Top of Input for this task

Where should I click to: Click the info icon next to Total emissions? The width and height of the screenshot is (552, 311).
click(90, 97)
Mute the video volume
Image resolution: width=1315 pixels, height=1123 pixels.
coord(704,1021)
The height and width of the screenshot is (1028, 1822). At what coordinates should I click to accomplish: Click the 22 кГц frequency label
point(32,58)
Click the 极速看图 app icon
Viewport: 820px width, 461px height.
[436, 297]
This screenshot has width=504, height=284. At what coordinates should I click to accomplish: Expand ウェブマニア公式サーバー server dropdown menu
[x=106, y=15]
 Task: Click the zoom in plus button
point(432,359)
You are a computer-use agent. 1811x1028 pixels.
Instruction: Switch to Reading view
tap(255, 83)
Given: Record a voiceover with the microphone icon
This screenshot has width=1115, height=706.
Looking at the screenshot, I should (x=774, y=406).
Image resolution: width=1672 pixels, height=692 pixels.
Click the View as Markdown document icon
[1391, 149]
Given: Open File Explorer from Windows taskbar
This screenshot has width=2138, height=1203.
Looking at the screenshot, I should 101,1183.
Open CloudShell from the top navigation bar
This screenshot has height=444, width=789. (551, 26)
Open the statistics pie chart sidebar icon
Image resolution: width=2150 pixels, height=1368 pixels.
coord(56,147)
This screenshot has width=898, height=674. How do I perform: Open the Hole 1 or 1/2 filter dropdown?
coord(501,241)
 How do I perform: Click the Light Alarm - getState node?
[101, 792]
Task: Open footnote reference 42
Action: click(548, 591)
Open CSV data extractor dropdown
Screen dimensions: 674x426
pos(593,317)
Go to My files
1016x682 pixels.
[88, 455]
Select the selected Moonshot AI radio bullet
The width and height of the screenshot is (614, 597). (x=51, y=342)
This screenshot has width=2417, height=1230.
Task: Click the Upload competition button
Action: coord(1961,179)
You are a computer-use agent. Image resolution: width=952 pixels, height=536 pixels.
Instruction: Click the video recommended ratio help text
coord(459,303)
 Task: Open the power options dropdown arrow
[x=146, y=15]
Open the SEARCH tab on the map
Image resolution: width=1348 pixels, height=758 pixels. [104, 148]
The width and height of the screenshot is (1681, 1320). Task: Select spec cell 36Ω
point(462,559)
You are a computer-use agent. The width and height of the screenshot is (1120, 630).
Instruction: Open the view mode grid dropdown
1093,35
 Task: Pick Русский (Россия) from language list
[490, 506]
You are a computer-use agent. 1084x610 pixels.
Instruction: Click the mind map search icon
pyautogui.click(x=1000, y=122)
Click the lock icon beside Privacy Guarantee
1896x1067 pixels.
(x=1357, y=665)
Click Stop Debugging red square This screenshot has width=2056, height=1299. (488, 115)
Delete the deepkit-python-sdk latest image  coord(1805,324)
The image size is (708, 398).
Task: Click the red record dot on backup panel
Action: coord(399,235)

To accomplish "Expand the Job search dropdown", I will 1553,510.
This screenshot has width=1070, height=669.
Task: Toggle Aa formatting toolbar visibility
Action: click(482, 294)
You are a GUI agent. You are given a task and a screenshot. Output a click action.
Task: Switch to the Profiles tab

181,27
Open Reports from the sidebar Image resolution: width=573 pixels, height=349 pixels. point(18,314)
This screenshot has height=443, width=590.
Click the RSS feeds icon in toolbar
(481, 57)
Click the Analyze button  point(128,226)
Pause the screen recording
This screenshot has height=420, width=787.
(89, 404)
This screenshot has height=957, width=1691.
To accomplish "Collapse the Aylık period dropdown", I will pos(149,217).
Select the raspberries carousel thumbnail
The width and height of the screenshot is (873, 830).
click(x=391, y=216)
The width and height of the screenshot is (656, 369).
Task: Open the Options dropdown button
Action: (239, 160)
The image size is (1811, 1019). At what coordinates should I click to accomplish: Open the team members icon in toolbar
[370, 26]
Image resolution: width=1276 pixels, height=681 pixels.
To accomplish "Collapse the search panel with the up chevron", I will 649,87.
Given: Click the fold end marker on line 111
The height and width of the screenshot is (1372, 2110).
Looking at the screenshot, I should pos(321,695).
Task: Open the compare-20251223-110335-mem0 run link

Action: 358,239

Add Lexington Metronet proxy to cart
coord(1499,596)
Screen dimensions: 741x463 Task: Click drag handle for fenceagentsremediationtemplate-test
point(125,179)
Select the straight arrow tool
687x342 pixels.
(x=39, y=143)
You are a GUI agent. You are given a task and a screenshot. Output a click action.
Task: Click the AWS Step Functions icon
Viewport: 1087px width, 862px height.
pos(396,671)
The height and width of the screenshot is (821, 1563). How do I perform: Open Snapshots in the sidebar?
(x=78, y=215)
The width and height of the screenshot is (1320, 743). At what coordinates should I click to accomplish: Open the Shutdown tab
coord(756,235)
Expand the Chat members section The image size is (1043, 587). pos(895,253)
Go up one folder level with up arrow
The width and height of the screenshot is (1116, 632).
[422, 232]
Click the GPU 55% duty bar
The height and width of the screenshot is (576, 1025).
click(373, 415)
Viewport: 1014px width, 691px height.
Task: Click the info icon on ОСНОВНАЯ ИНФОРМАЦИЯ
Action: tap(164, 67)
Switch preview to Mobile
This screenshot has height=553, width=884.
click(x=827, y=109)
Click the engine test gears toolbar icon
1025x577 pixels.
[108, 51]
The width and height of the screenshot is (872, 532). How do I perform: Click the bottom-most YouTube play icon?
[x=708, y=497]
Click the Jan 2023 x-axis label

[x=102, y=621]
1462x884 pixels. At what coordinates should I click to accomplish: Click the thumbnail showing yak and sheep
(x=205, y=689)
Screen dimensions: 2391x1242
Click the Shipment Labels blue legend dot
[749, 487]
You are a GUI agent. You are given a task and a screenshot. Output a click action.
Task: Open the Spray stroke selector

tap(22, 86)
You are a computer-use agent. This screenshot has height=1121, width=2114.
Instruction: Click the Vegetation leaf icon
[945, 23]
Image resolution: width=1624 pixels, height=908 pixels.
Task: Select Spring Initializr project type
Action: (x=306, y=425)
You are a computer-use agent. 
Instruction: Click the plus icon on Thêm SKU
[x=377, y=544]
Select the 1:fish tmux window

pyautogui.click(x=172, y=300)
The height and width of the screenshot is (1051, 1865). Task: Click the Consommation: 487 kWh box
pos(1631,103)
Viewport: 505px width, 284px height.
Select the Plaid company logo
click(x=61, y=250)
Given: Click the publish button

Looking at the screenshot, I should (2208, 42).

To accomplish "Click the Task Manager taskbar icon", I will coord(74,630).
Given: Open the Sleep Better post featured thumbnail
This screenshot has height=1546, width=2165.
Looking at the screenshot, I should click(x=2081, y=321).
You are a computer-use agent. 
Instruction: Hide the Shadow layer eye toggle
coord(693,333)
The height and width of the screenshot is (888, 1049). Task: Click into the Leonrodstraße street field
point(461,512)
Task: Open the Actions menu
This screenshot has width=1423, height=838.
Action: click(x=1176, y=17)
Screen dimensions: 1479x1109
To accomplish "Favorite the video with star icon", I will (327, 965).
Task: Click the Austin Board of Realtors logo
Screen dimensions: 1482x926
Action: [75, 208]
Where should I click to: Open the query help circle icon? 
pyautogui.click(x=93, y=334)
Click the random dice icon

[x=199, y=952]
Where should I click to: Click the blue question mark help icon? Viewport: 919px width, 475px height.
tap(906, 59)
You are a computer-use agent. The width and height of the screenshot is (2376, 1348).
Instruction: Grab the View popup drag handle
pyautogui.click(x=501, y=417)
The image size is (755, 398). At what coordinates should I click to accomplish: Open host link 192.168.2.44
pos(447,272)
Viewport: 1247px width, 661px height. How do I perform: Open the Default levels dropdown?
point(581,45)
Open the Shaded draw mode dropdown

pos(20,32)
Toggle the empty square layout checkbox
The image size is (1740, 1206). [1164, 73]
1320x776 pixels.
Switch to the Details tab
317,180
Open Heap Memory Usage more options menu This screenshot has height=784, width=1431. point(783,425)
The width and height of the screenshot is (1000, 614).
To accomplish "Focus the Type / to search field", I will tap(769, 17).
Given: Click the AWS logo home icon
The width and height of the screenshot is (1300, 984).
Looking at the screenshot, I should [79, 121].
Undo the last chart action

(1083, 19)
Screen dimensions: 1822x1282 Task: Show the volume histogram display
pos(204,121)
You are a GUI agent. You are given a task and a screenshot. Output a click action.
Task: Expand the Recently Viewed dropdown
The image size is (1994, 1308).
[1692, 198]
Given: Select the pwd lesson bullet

Bottom of Input for this task

▶ **About this exercise**:
Everything in the material above from the line that has "Task: Click the AWS Step Functions icon" through the line that has "Expand the Chat" must be duplicated exactly, with no other lines given.

▶ **Answer below**:
Task: Click the AWS Step Functions icon
Viewport: 1087px width, 862px height.
pos(396,671)
The height and width of the screenshot is (821, 1563). How do I perform: Open Snapshots in the sidebar?
(x=78, y=215)
The width and height of the screenshot is (1320, 743). At what coordinates should I click to accomplish: Open the Shutdown tab
coord(756,235)
Expand the Chat members section The image size is (1043, 587). pos(895,253)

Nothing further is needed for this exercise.